### Aim of the exercise:
Answer these from the JSON-LD scoring page.
1. Up to how many pages from a site does the scanner sample?
2. What score does a site with Organization + BreadcrumbList receive?
3. What does the console command return for a block that fails to parse?

### Excerpted passage:
· · · · ·

Skip to main content
JSON-LD tells AI models exactly what your page is about — an Organization, a Product, an Article, an FAQ. Without it, AI models guess from prose, and the guesses are often wrong: a product page reads as a blog post, a service page reads as a corporate brochure, and the AI cites accordingly.

Methodology

Cited samples up to 5 pages from your site and extracts every JSON-LD block on each. Schema.org types declared in any sampled page count toward the score — the scanner aggregates across the sample rather than per-page, so a Product type declared on one page and an Organization type on another both contribute. Schema types are scored in two value tiers based on how strongly AI models use each type for grounded answers: High-value types (2 points each). Organization, LocalBusiness, Product, Article, BlogPosting, NewsArticle, FAQPage, HowTo. These are the eight types AI models most reliably ground citations against — they answer “who are you,” “what do you sell,” “what do you say about X,” and “how do I do X.” Medium-value types (1 point each). WebSite, WebPage, BreadcrumbList, Review, Service, Person, ItemList, SoftwareApplication. These add context that AI models use as supporting structure, not primary grounding. The score sums points across all unique types found across the sample, capped at 8. A site with Organization + Product + Article declared scores 6/8 (three high-value at 2 each). A site with Organization + BreadcrumbList scores 3/8 (one high-value, one medium). A site with JSON-LD present but no scored type — for example, only Thing or a custom type — falls through to a 1-point floor for “JSON-LD on the page but not in a useful form.” The signal scores out of 8. Status thresholds: pass at 6/8, partial at 3/8, fail below. Why aggregate across the sample? AI citation patterns favor sites that declare structured data consistently — a site with Organization schema in the global layout and Product schema on product pages signals editorial discipline across the whole template. The signal rewards declaring the right type for each page type, not piling all schemas onto one page.

Verification

You can verify our finding yourself in a browser. Step 1: Open the pages we sampled. Cited reports the URLs we tested. Open each in a new tab. Step 2: Extract JSON-LD blocks via the console. Open DevTools (Cmd+Option+I / Ctrl+Shift+I), Console tab, and run:
[...document.querySelectorAll('script[type="application/ld+json"]')].map(s => { try { return JSON.parse(s.textContent); } catch { return 'INVALID JSON'; } })
This returns every JSON-LD block on the page. Each block is either a parsed object (success) or 'INVALID JSON' (the scanner silently skips these — fix the JSON if you see this). Step 3: List the @type declarations. For each parsed block, find the @type field. It’s either a string ("Article"), an array (["Article", "BlogPosting"]), or nested inside @graph (one schema wrapping multiple typed objects). Compare against the scored type lists above — every match adds points. Step 4: Validate with Google’s Rich Results Test. Paste the page URL into Google’s Rich Results Test. It returns every schema Google’s parser detects, plus any validation errors. The same JSON-LD AI models consume from your page is visible here. Schema.org’s own Schema Markup Validator gives a stricter view without Google’s rich-results filter. If your verification disagrees with Cited’s finding, that’s a bug — let us know.

· · · · ·

### Data shown:
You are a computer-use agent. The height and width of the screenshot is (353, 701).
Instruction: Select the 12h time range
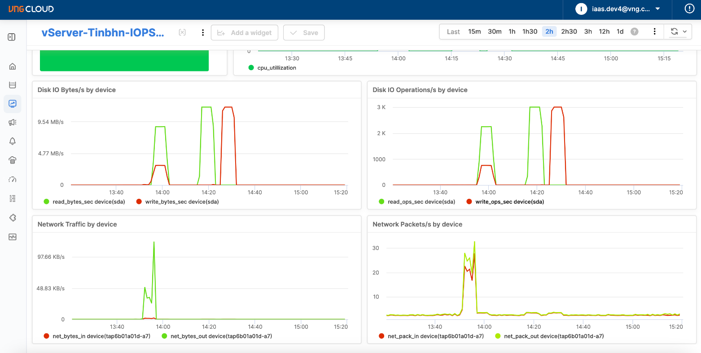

· · · · ·

### Expected answer:
1. Up to 5 pages.
2. 3/8.
3. 'INVALID JSON'.